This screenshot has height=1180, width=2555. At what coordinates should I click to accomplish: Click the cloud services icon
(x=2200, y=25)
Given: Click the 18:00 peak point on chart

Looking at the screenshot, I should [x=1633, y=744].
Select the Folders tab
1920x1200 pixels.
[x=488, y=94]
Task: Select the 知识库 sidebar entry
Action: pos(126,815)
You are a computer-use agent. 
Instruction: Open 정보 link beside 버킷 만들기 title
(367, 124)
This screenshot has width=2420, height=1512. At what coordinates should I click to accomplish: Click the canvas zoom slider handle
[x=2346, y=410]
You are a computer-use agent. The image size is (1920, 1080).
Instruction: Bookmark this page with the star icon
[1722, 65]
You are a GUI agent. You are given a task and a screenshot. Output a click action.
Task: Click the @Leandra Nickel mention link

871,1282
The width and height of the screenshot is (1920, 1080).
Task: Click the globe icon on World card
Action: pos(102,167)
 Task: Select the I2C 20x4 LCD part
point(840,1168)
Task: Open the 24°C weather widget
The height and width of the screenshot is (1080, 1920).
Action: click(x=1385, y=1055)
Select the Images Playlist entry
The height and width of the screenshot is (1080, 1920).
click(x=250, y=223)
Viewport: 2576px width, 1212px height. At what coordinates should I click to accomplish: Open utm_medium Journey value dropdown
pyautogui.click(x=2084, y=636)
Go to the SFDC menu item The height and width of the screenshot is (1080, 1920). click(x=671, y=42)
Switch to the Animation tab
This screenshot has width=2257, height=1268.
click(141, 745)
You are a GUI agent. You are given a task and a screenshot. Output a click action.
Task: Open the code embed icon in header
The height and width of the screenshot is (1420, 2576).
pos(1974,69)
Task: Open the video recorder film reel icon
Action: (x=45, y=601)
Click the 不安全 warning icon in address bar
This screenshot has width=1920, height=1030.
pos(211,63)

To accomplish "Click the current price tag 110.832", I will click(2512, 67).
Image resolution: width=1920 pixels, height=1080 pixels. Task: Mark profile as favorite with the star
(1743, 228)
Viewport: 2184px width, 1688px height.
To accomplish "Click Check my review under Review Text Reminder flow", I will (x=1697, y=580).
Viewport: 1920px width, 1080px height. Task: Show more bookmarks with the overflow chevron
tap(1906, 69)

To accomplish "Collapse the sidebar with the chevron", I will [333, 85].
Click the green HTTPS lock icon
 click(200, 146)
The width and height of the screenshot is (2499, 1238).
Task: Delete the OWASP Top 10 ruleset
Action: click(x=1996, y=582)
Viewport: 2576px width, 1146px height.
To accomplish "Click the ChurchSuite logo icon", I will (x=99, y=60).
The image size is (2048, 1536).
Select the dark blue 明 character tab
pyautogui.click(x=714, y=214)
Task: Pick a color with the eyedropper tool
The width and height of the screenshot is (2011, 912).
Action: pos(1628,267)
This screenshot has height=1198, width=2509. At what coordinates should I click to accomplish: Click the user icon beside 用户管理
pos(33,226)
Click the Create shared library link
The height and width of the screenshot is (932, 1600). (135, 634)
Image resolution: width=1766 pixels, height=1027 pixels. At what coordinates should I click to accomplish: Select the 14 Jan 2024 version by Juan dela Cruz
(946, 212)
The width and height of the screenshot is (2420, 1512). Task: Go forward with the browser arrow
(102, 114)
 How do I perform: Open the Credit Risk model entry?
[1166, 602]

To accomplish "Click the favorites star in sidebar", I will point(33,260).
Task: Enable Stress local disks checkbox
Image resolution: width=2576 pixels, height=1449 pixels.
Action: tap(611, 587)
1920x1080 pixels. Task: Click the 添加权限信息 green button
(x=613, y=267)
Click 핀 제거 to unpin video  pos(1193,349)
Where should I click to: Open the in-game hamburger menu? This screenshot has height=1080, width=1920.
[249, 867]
━━━━━━━━━━━━━━━━━━━━
*Work to be completed*: The response has to contain every record shown above, unaltered and complete.

*The answer*:
This screenshot has height=1180, width=2555. At what coordinates should I click to accomplish: Click the cloud services icon
(x=2200, y=25)
Given: Click the 18:00 peak point on chart

Looking at the screenshot, I should [x=1633, y=744].
Select the Folders tab
1920x1200 pixels.
[x=488, y=94]
Task: Select the 知识库 sidebar entry
Action: pos(126,815)
You are a computer-use agent. 
Instruction: Open 정보 link beside 버킷 만들기 title
(367, 124)
This screenshot has width=2420, height=1512. At what coordinates should I click to accomplish: Click the canvas zoom slider handle
[x=2346, y=410]
You are a computer-use agent. The image size is (1920, 1080).
Instruction: Bookmark this page with the star icon
[1722, 65]
You are a GUI agent. You are given a task and a screenshot. Output a click action.
Task: Click the @Leandra Nickel mention link

871,1282
The width and height of the screenshot is (1920, 1080).
Task: Click the globe icon on World card
Action: pos(102,167)
 Task: Select the I2C 20x4 LCD part
point(840,1168)
Task: Open the 24°C weather widget
The height and width of the screenshot is (1080, 1920).
Action: click(x=1385, y=1055)
Select the Images Playlist entry
The height and width of the screenshot is (1080, 1920).
click(x=250, y=223)
Viewport: 2576px width, 1212px height. At what coordinates should I click to accomplish: Open utm_medium Journey value dropdown
pyautogui.click(x=2084, y=636)
Go to the SFDC menu item The height and width of the screenshot is (1080, 1920). click(x=671, y=42)
Switch to the Animation tab
This screenshot has width=2257, height=1268.
click(141, 745)
You are a GUI agent. You are given a task and a screenshot. Output a click action.
Task: Open the code embed icon in header
The height and width of the screenshot is (1420, 2576).
pos(1974,69)
Task: Open the video recorder film reel icon
Action: (x=45, y=601)
Click the 不安全 warning icon in address bar
This screenshot has width=1920, height=1030.
pos(211,63)

To accomplish "Click the current price tag 110.832", I will click(2512, 67).
Image resolution: width=1920 pixels, height=1080 pixels. Task: Mark profile as favorite with the star
(1743, 228)
Viewport: 2184px width, 1688px height.
To accomplish "Click Check my review under Review Text Reminder flow", I will (x=1697, y=580).
Viewport: 1920px width, 1080px height. Task: Show more bookmarks with the overflow chevron
tap(1906, 69)

To accomplish "Collapse the sidebar with the chevron", I will [333, 85].
Click the green HTTPS lock icon
 click(200, 146)
The width and height of the screenshot is (2499, 1238).
Task: Delete the OWASP Top 10 ruleset
Action: click(x=1996, y=582)
Viewport: 2576px width, 1146px height.
To accomplish "Click the ChurchSuite logo icon", I will (x=99, y=60).
The image size is (2048, 1536).
Select the dark blue 明 character tab
pyautogui.click(x=714, y=214)
Task: Pick a color with the eyedropper tool
The width and height of the screenshot is (2011, 912).
Action: pos(1628,267)
This screenshot has height=1198, width=2509. At what coordinates should I click to accomplish: Click the user icon beside 用户管理
pos(33,226)
Click the Create shared library link
The height and width of the screenshot is (932, 1600). (135, 634)
Image resolution: width=1766 pixels, height=1027 pixels. At what coordinates should I click to accomplish: Select the 14 Jan 2024 version by Juan dela Cruz
(946, 212)
The width and height of the screenshot is (2420, 1512). Task: Go forward with the browser arrow
(102, 114)
 How do I perform: Open the Credit Risk model entry?
[1166, 602]

To accomplish "Click the favorites star in sidebar", I will point(33,260).
Task: Enable Stress local disks checkbox
Image resolution: width=2576 pixels, height=1449 pixels.
Action: tap(611, 587)
1920x1080 pixels. Task: Click the 添加权限信息 green button
(x=613, y=267)
Click 핀 제거 to unpin video  pos(1193,349)
Where should I click to: Open the in-game hamburger menu? This screenshot has height=1080, width=1920.
[249, 867]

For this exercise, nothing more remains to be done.